Write out the entries below in full, exactly as given.

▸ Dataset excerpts
<<<<
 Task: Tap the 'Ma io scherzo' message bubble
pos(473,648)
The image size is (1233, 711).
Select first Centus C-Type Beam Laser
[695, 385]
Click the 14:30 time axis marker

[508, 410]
>>>>
▸ PROBLEM SOLUTION
 Task: Tap the 'Ma io scherzo' message bubble
pos(473,648)
The image size is (1233, 711).
Select first Centus C-Type Beam Laser
[695, 385]
Click the 14:30 time axis marker

[508, 410]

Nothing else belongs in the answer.